(Dataset records)

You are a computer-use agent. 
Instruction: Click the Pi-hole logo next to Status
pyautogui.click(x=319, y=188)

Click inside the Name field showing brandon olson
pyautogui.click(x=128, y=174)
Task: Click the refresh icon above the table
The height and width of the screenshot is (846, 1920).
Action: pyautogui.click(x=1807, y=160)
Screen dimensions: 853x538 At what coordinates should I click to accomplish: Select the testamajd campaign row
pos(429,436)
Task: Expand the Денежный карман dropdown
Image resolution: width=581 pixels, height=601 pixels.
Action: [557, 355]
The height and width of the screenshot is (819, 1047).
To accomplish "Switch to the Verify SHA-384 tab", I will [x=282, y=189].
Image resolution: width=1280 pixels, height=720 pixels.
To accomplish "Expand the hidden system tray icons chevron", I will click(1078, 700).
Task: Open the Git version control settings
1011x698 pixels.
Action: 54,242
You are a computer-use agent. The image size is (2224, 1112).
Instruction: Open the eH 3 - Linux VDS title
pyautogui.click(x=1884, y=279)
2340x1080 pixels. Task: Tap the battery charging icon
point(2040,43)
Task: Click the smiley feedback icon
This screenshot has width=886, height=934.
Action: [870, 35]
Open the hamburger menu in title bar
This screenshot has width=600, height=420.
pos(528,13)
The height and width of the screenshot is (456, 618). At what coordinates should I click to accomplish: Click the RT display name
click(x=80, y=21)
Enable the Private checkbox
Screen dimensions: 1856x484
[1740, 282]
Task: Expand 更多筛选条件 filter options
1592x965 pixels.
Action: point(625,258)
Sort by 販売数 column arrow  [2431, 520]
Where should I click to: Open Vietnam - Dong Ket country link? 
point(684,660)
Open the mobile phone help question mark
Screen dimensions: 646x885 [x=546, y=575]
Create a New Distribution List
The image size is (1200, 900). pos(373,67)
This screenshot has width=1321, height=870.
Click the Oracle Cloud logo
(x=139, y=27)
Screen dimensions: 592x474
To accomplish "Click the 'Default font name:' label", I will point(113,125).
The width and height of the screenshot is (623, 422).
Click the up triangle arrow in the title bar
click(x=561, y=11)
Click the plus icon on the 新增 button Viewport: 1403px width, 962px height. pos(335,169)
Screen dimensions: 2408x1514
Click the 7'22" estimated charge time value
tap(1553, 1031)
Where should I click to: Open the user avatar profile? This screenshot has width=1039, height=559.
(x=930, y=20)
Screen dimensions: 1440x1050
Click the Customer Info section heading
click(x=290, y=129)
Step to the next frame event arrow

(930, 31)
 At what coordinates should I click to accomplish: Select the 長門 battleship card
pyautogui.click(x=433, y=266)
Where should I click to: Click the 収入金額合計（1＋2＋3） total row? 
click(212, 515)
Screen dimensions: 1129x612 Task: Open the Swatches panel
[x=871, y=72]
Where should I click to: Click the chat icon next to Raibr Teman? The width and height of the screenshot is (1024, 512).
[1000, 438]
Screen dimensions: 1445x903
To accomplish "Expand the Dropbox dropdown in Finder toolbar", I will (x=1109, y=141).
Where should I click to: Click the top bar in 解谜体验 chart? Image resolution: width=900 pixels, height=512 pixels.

**ABOUT THIS TASK**: Repeat each record in full; every line must match exactly.

**SOLUTION FOR THIS PROBLEM**:
You are a computer-use agent. 
Instruction: Click the Pi-hole logo next to Status
pyautogui.click(x=319, y=188)

Click inside the Name field showing brandon olson
pyautogui.click(x=128, y=174)
Task: Click the refresh icon above the table
The height and width of the screenshot is (846, 1920).
Action: pyautogui.click(x=1807, y=160)
Screen dimensions: 853x538 At what coordinates should I click to accomplish: Select the testamajd campaign row
pos(429,436)
Task: Expand the Денежный карман dropdown
Image resolution: width=581 pixels, height=601 pixels.
Action: [557, 355]
The height and width of the screenshot is (819, 1047).
To accomplish "Switch to the Verify SHA-384 tab", I will [x=282, y=189].
Image resolution: width=1280 pixels, height=720 pixels.
To accomplish "Expand the hidden system tray icons chevron", I will click(1078, 700).
Task: Open the Git version control settings
1011x698 pixels.
Action: 54,242
You are a computer-use agent. The image size is (2224, 1112).
Instruction: Open the eH 3 - Linux VDS title
pyautogui.click(x=1884, y=279)
2340x1080 pixels. Task: Tap the battery charging icon
point(2040,43)
Task: Click the smiley feedback icon
This screenshot has width=886, height=934.
Action: [870, 35]
Open the hamburger menu in title bar
This screenshot has width=600, height=420.
pos(528,13)
The height and width of the screenshot is (456, 618). At what coordinates should I click to accomplish: Click the RT display name
click(x=80, y=21)
Enable the Private checkbox
Screen dimensions: 1856x484
[1740, 282]
Task: Expand 更多筛选条件 filter options
1592x965 pixels.
Action: point(625,258)
Sort by 販売数 column arrow  [2431, 520]
Where should I click to: Open Vietnam - Dong Ket country link? 
point(684,660)
Open the mobile phone help question mark
Screen dimensions: 646x885 [x=546, y=575]
Create a New Distribution List
The image size is (1200, 900). pos(373,67)
This screenshot has width=1321, height=870.
Click the Oracle Cloud logo
(x=139, y=27)
Screen dimensions: 592x474
To accomplish "Click the 'Default font name:' label", I will point(113,125).
The width and height of the screenshot is (623, 422).
Click the up triangle arrow in the title bar
click(x=561, y=11)
Click the plus icon on the 新增 button Viewport: 1403px width, 962px height. pos(335,169)
Screen dimensions: 2408x1514
Click the 7'22" estimated charge time value
tap(1553, 1031)
Where should I click to: Open the user avatar profile? This screenshot has width=1039, height=559.
(x=930, y=20)
Screen dimensions: 1440x1050
Click the Customer Info section heading
click(x=290, y=129)
Step to the next frame event arrow

(930, 31)
 At what coordinates should I click to accomplish: Select the 長門 battleship card
pyautogui.click(x=433, y=266)
Where should I click to: Click the 収入金額合計（1＋2＋3） total row? 
click(212, 515)
Screen dimensions: 1129x612 Task: Open the Swatches panel
[x=871, y=72]
Where should I click to: Click the chat icon next to Raibr Teman? The width and height of the screenshot is (1024, 512).
[1000, 438]
Screen dimensions: 1445x903
To accomplish "Expand the Dropbox dropdown in Finder toolbar", I will (x=1109, y=141).
Where should I click to: Click the top bar in 解谜体验 chart? Image resolution: width=900 pixels, height=512 pixels.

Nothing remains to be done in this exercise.